All lent all the time

Day 4

Each of these projects have come with their own unique breakthrough. Each project has opened my eyes to some new potential for devotional artwork. I created Stations of the Cross for Syria during Lent then started posting artwork on Facebook as I finished it. I uploaded the artworks to Flickr with a creative commons license and encouraged people to download the project and use it in their personal devotions or in their churches.

I was shocked by the reception the series received - a couple dozen churches in the U.S. and U.K. displayed the artwork during Holy Week that year. It was exhilarating to think that I had created artwork that helped people pray for our siblings in Syria, all at once, together and during the  highest holy days of our faith. The idea of creating artwork that organized multiple congregations, all around the world, in prayer was very intriguing to me. And has inspired me to return to the Stations of the Cross again and again.

By the time I finished Stations of the Cross for Syria, I was starting to think about what the next year’s series would address. It was at this point that the Stations of the Cross became a year-round obsession rather than something that I just did during Lent.

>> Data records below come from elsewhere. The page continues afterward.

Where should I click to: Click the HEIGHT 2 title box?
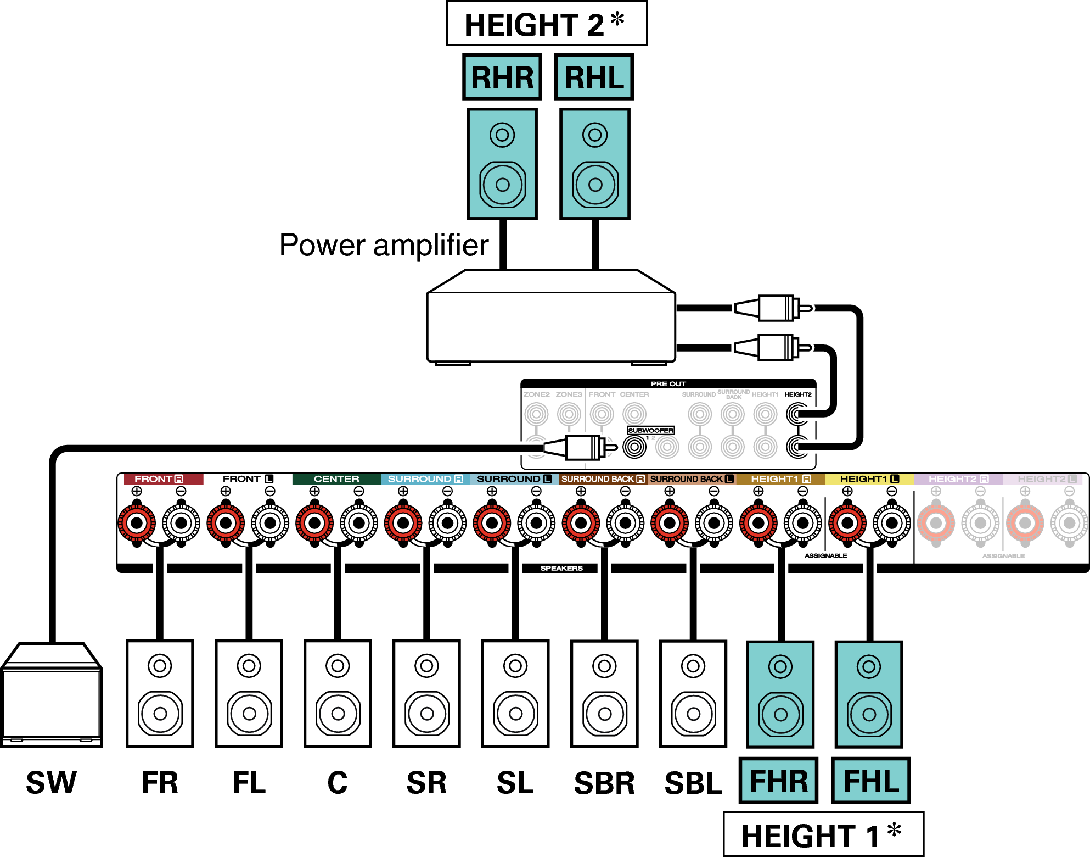point(546,24)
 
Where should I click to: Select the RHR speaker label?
point(502,77)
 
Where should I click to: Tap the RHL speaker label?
point(594,77)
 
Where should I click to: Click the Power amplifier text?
point(384,245)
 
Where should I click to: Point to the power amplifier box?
point(551,324)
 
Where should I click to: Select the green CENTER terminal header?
point(336,479)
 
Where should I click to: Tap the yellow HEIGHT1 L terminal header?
point(869,479)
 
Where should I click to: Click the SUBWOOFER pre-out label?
point(650,431)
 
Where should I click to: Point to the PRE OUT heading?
point(668,384)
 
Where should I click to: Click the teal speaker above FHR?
point(780,694)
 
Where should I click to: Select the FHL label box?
point(870,781)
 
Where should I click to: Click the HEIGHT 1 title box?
point(823,834)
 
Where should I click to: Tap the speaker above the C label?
point(338,694)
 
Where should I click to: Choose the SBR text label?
point(604,783)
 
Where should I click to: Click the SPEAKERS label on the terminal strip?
point(561,568)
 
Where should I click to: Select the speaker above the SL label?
point(515,694)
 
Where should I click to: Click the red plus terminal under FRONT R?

Jesus Meets His Mother: May 6, 2011 

On May 6, after noon prayers, demonstrations took place across Syria to protest the Assad regime, especially in the suburbs of Damascus and the cities of Homs, Hama, Baniyas, and in Syrian Kurdistan. Within hours of the protest, video and audio of Syrian security forces responding with lethal force appeared on social networking sites. About 7,000 protestors wearing funeral shrouds and carrying olive branches and flowers gathered in Baniyas and met the army peacefully. Thousands of Syrians attempted to march to Deraa, but security forces maintained the siege of city and would not allow them to enter with supplies for the residents.

One thing that working on these projects over years and years has taught me is just how interconnected we all are. Which means that our suffering and our healing are interconnected. Stations of the Cross for Syria opened up my thinking about the devotional aspects of future projects. And the people of Syria have remained in my heart and in my prayers. 

Four years after I completed Stations of the Cross for Syria, I created two icons during the Battle of Aleppo. The piece on the right is titled Flight Out of Aleppo and was based on a photograph of a family fleeing the city.  The piece on the left is titled The Massacre of the Innocents of Aleppo and was completed on the Feast of the Massacre of the Innocents in December 2016 during an intense bombing campaign that saw the end of the Battle of Aleppo. This was a decisive turning point in the conflict.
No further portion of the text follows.